Neck Reining

How does the rider's hand position affect neck rein response and what is the correct position?

Hand position in neck reining is a detail that directly affects how clearly the rein communicates to the horse, and Clinton Anderson addresses it because many riders inadvertently make the neck rein harder for the horse to read through incorrect hand position. Anderson teaches that the rein hand in one-handed western riding should be held low — approximately at or slightly above the horn height — with the wrist flat or slightly bent downward, not cupped upward. A hand held high pulls the bit upward in the horse's mouth rather than backward, which changes the bit's action and confuses the communication.

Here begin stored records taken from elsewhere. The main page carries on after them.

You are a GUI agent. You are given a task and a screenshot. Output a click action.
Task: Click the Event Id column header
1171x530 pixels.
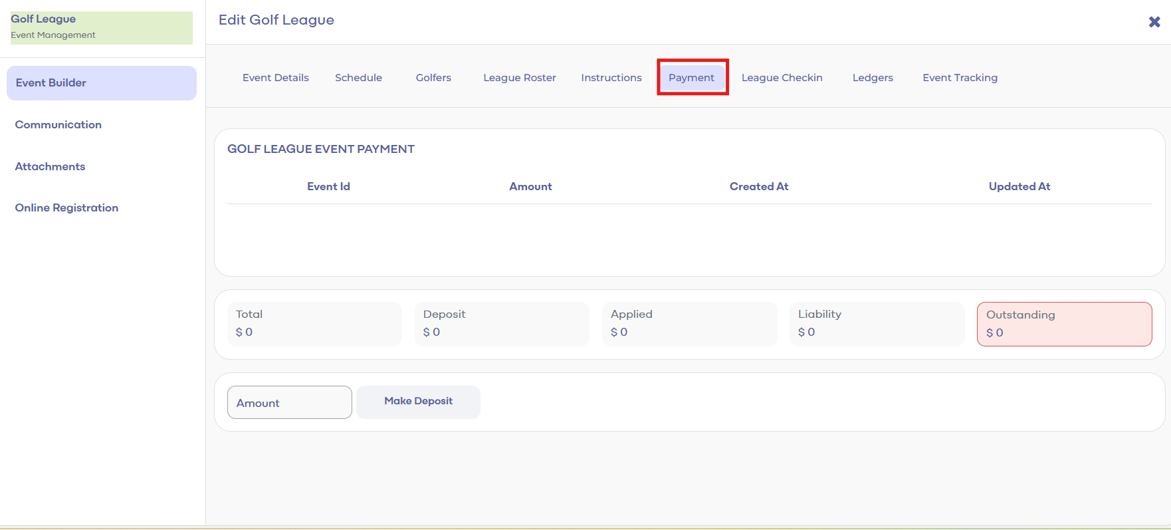[x=328, y=187]
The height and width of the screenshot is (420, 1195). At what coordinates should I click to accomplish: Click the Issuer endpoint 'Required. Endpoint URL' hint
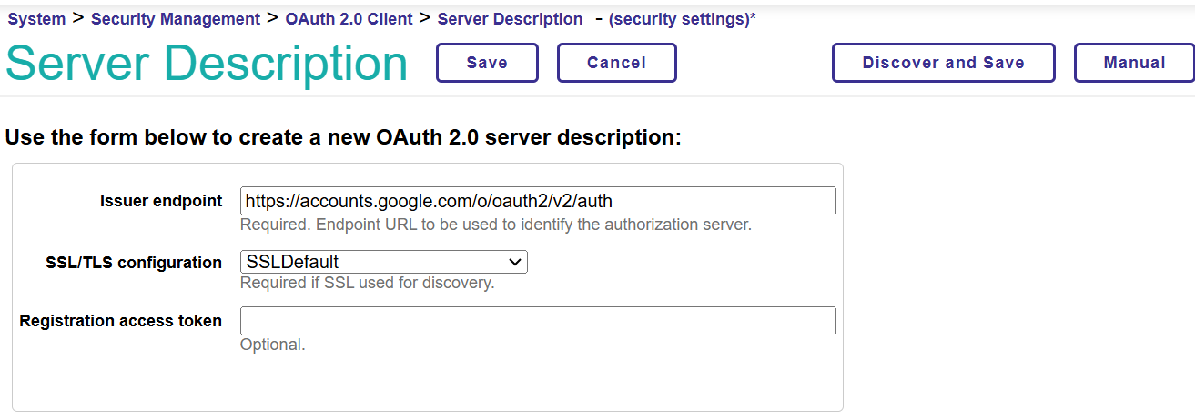click(x=495, y=225)
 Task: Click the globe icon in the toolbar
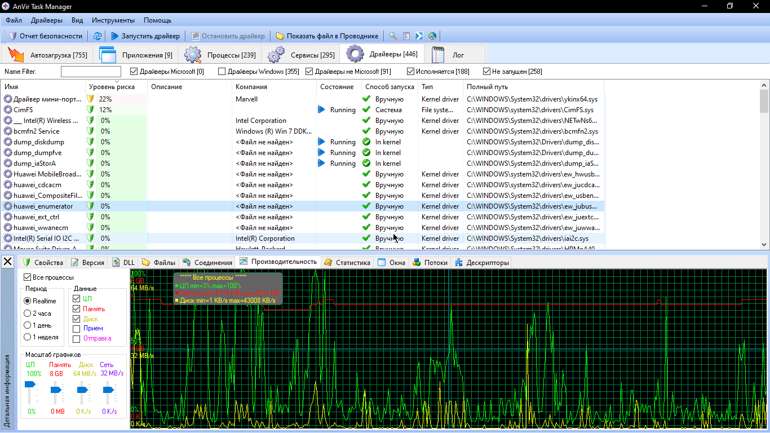[432, 36]
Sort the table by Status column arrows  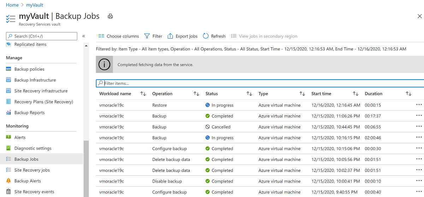point(249,94)
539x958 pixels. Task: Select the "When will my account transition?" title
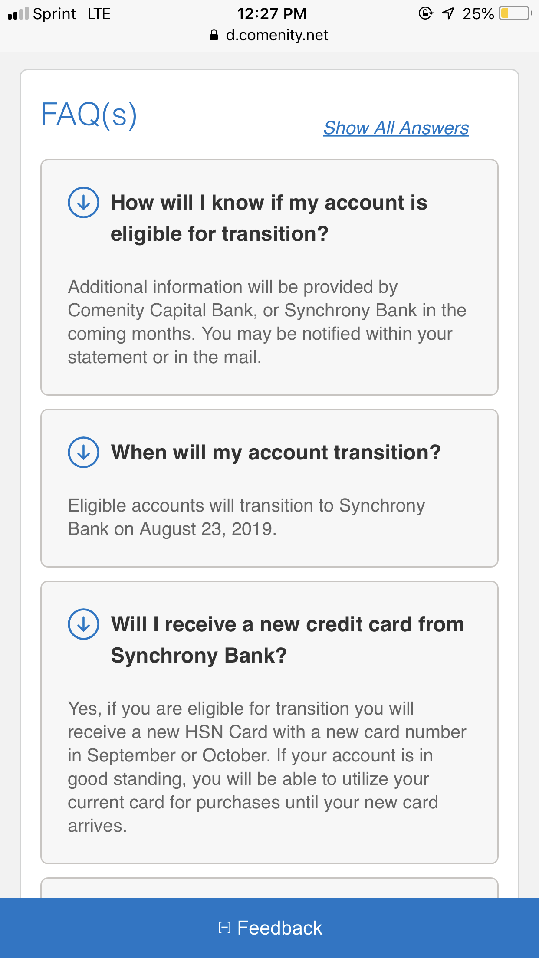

A hand held low maintains the correct bit angle and keeps the rein in the plane where its lateral movement against the neck is clearest. The hand should be positioned over the horse's neck, roughly above the mane, not out to one side. A hand that drifts to the right is already applying right rein contact before any deliberate signal is given, which desensitizes the horse to the right side of the neck and makes the rein communication on that side unclear. Centering the hand gives each lateral movement — left or right — equal meaning and equal clarity. Parelli adds the observation that the rider's wrist rotation is the primary mechanism of the neck rein signal — rotating the wrist left moves the rein against the left side of the neck to signal right, and rotating right signals left. This is a subtler signal than swinging the entire arm, which is the error many beginning one-handed riders make. The more the arm swings, the coarser the communication. The more the signal comes from wrist rotation with a still arm, the more refined the communication becomes over time.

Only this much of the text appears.